Start

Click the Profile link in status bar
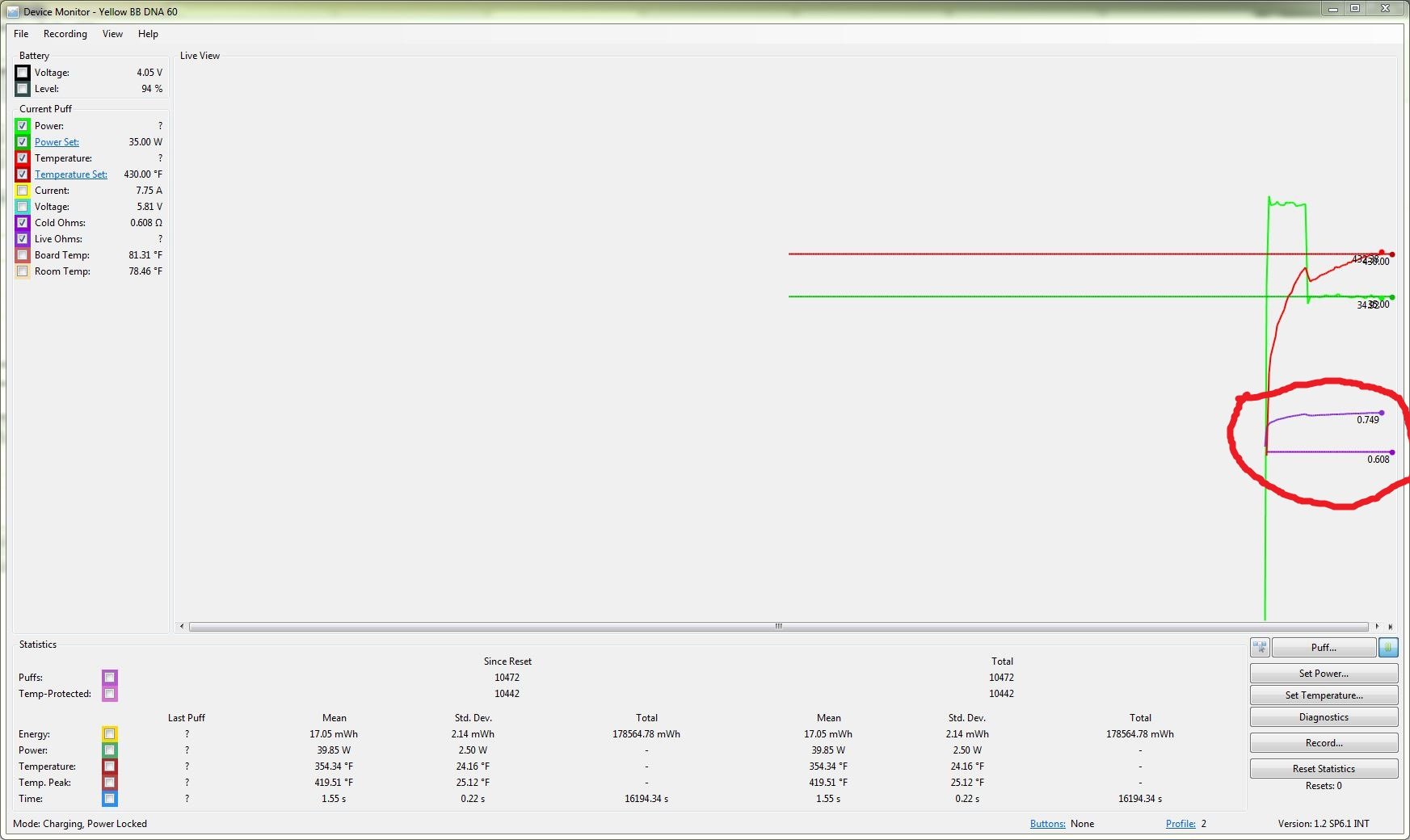This screenshot has width=1410, height=840. 1181,823
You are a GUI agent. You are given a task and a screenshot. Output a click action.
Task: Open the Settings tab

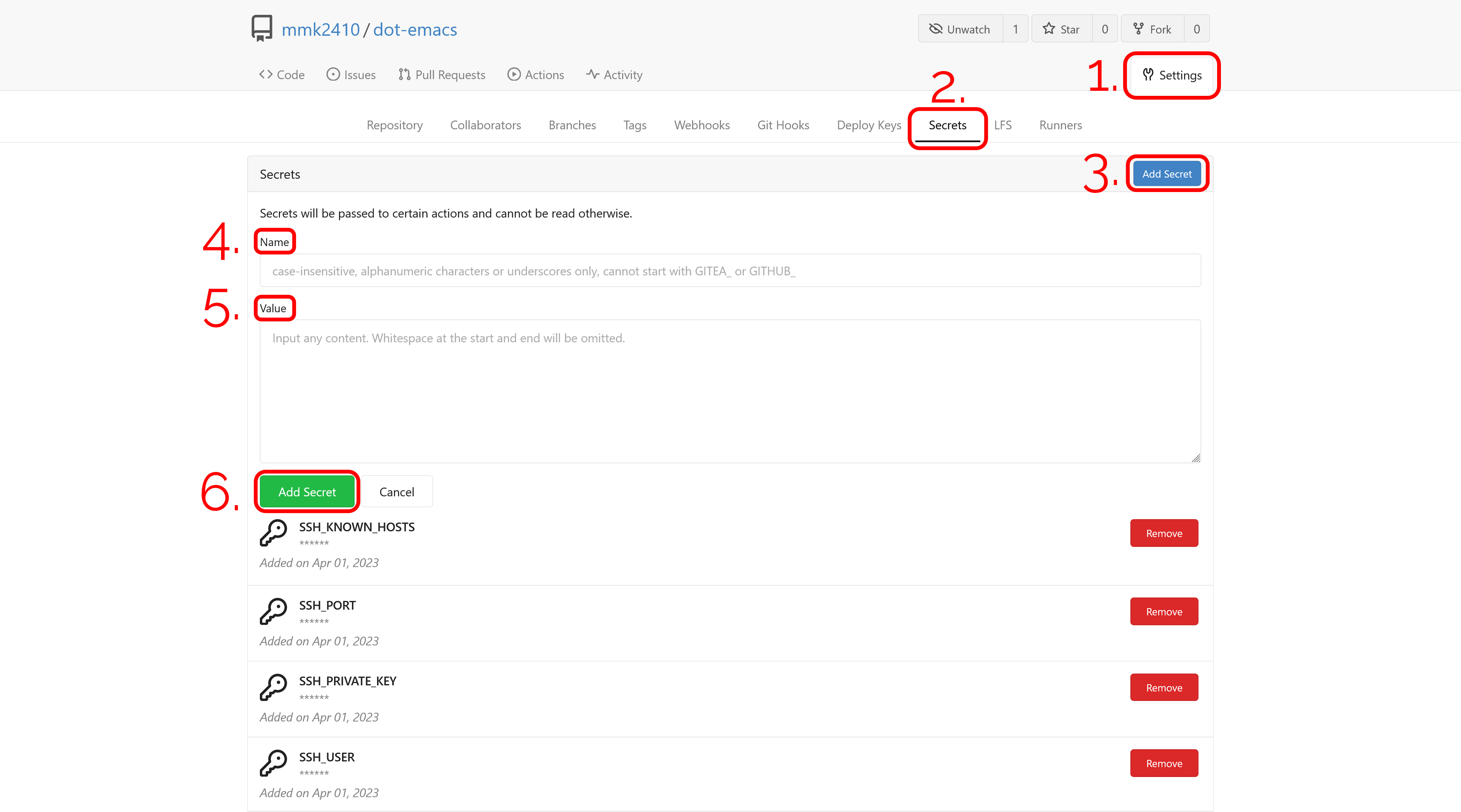coord(1171,74)
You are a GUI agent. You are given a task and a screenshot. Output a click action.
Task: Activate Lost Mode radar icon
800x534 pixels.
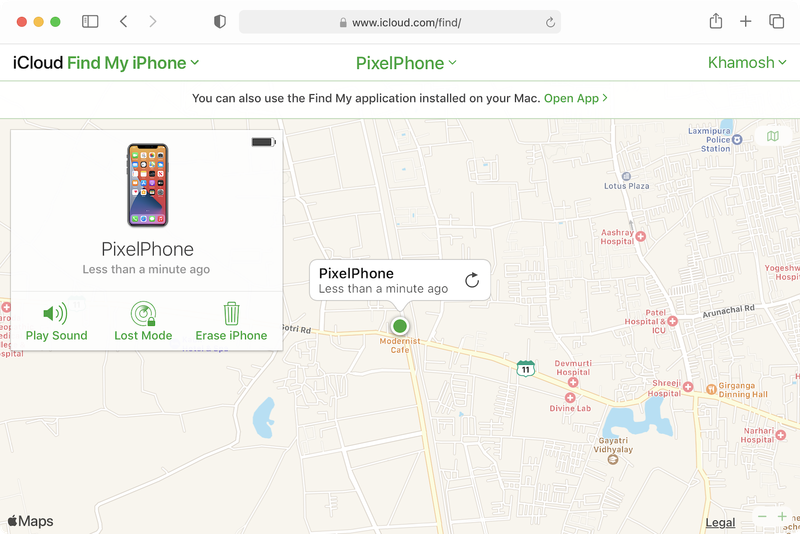(143, 313)
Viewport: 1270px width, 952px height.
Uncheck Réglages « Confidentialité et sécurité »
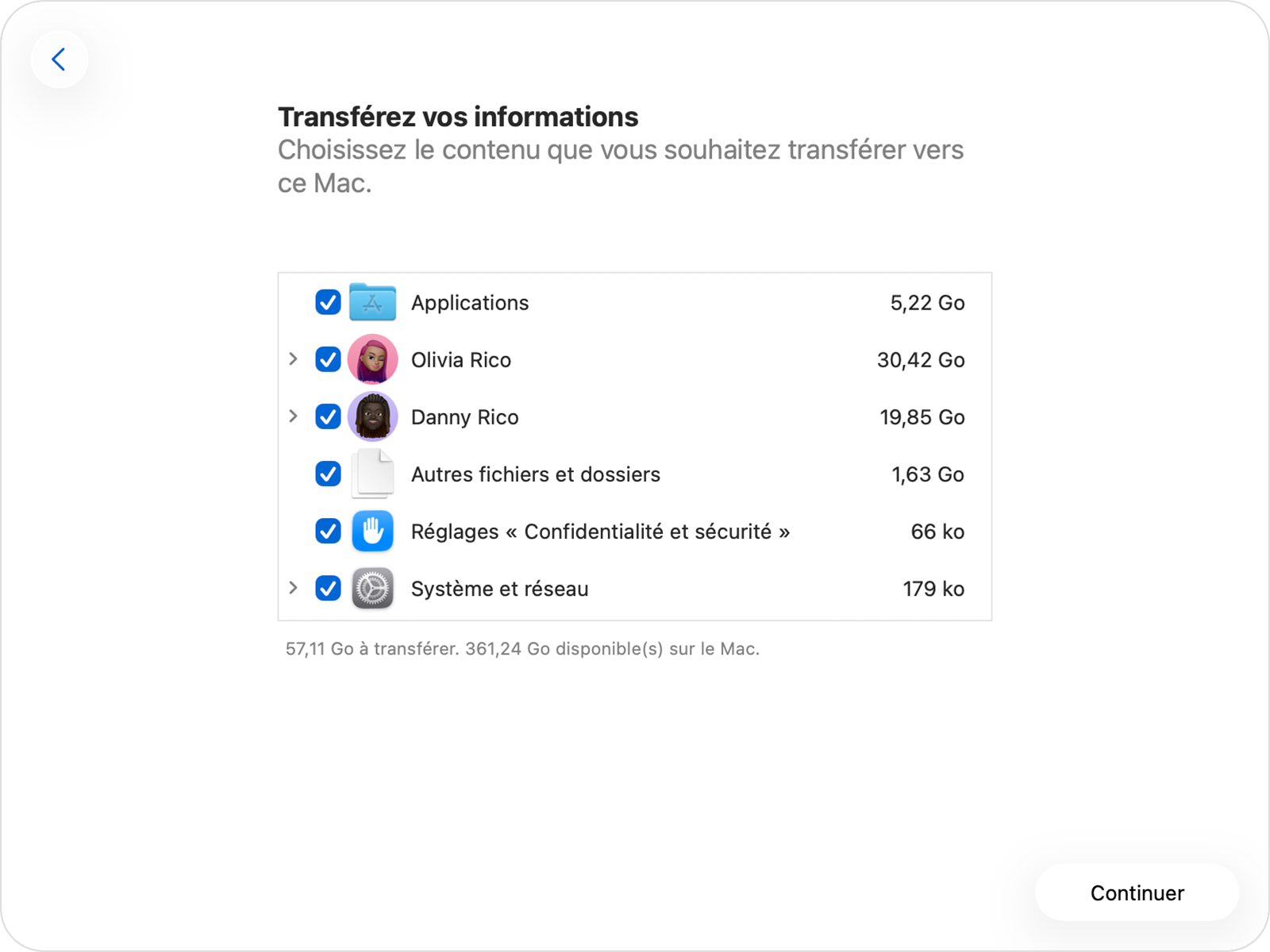pos(328,531)
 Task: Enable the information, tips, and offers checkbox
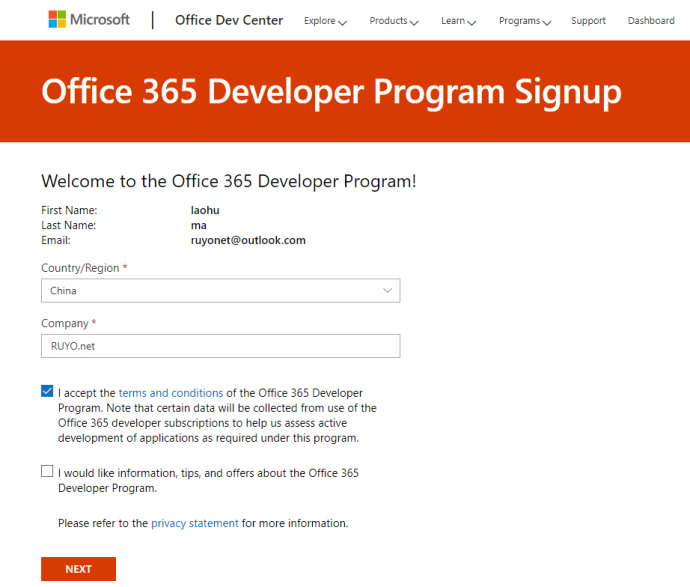tap(48, 472)
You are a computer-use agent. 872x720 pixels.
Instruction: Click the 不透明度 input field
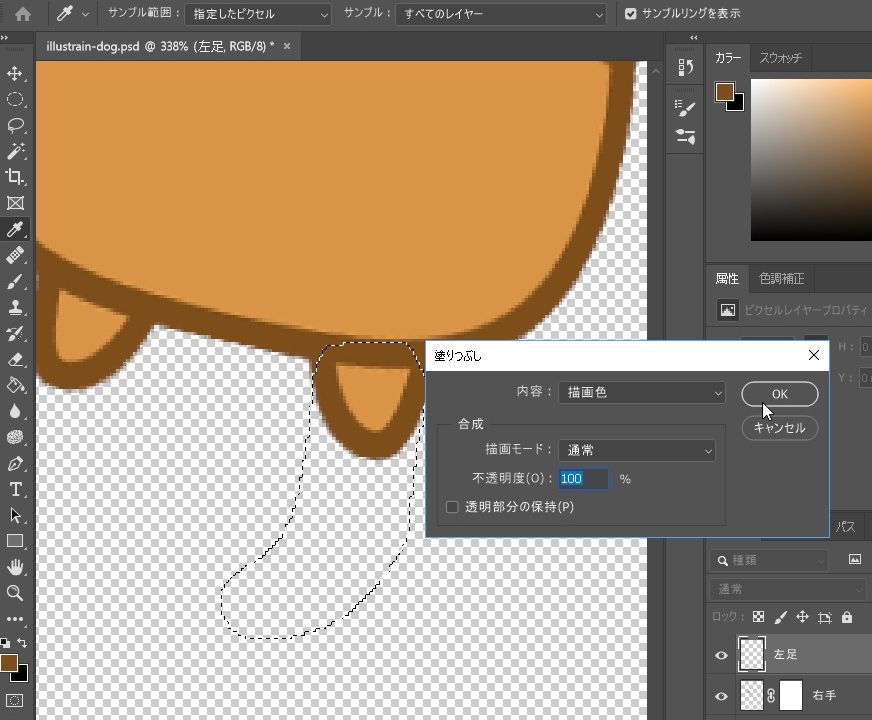tap(582, 479)
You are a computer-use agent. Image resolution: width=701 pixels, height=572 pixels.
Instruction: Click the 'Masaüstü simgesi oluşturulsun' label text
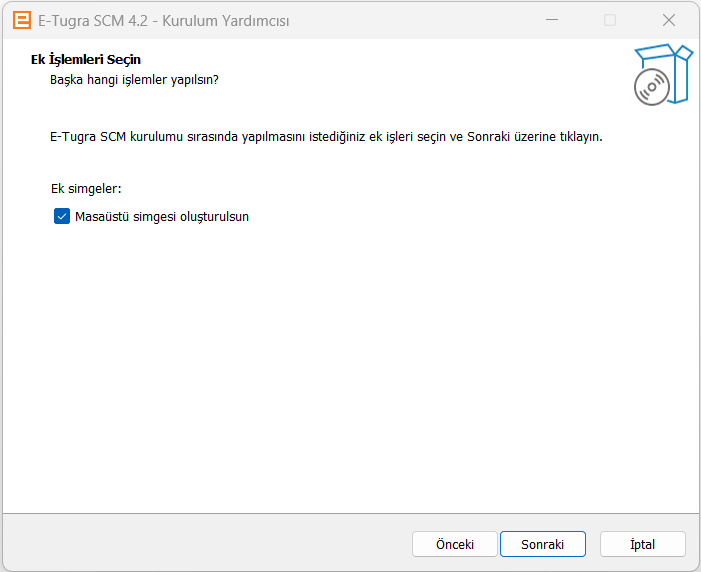[x=161, y=216]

End

→ **Job**
Copy out the items from the line containing "Task: Enable the" through the end of the items, inclusive. Leave the pictures out.

→ **Finished task**
 Task: Enable the information, tips, and offers checkbox
tap(48, 472)
You are a computer-use agent. 872x720 pixels.
Instruction: Click the 不透明度 input field
tap(582, 479)
You are a computer-use agent. Image resolution: width=701 pixels, height=572 pixels.
Instruction: Click the 'Masaüstü simgesi oluşturulsun' label text
[x=161, y=216]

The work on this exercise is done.